You know, life seems to move way too fast sometimes.
In the past 5 months, I've moved to a different city, started a new job, gotten married, thought about going back to school, applied for my teaching license, watched my husband get his first job in the USA, and a thousand of other little things that just seem like a blur as time as passed by so incredibly quick - quicker than I thought possible.
Every single year, I tell myself to blog, to write, to take the time to measure the moments more heavily by reflecting upon them more deeply. But, as you know, life moves at a quick pace and sunsets turn into sunrises so fast that Monday is suddenly Friday and January is suddenly May.

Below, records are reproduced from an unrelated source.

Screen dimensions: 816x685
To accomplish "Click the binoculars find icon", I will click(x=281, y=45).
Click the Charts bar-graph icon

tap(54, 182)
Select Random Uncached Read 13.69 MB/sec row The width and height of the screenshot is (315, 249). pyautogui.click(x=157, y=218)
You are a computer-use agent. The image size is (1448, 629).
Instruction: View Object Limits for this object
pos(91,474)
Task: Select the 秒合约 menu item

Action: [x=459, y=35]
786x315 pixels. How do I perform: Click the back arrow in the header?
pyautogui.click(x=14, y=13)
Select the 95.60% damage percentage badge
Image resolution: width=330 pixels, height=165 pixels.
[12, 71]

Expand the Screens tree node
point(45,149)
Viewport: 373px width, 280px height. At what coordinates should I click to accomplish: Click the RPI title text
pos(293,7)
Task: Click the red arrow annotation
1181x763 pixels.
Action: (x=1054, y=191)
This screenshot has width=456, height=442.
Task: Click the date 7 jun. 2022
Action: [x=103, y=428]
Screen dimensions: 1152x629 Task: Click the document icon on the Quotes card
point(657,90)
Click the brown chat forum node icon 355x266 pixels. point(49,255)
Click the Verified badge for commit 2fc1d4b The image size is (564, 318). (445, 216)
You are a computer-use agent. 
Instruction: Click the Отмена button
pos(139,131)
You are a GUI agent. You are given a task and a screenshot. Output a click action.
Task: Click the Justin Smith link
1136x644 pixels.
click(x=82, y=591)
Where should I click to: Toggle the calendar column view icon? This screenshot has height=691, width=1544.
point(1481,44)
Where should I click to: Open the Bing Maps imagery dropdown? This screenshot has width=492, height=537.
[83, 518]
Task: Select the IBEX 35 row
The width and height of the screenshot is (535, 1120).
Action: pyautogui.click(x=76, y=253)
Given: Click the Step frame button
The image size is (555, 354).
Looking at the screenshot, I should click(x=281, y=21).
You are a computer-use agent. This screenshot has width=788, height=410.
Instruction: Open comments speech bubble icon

But this weekend, as I was taking the time to soak in the weather and the sights and quality time with my family at an art fair, we walked past a booth for a Writer's Guild and my mom point-blankly told me that I'm a good writer, and did I still write? When my answer - because you already know my excuse, "life is too fast," - was a negative one, she told me that I should continue to write because I'm a good writer. It made me really think, and all of the memories came flooding back - the ones of me sitting in the dark in front of a computer screen during my angst-y teenager years as well as all of the times I spent in college classes doodling down verses to poetry that I would never look at again. I have piles of "journals" where I wrote stories - so many stories - that never went anywhere except the lines of those pages. I have stacks of poems written for people, about people, about situations and feelings and so many things that I cannot even remember who or when or how those poems came to being.
A lot of times I tell myself that my life is particularly boring or mundane or normal, and no one - I mean, no one, will want to read about my day-to-day stories about work or students or my personal life. And I find that I'm often very long-winded when I write, which I guess is not something that attracts readers, in general. It's like I have so much bottled up inside that after months of not writing, all of it comes spilling out in a regurgitation-type style of writing.
My point of all of this is that I want to promise that I will continue to blog, but it has to be an ever-present thing on my "to-do" list - because, let's be honest, I might forget tomorrow or next week that this blog exists - and I desperately want to remember because years from now, I want to look back and reminisce about those moments that I took the time to really reflect upon. Because those will be the memories that will mean the most - when memories fade, words stay. And I can always look back at words, when my memory doesn't suffice anymore.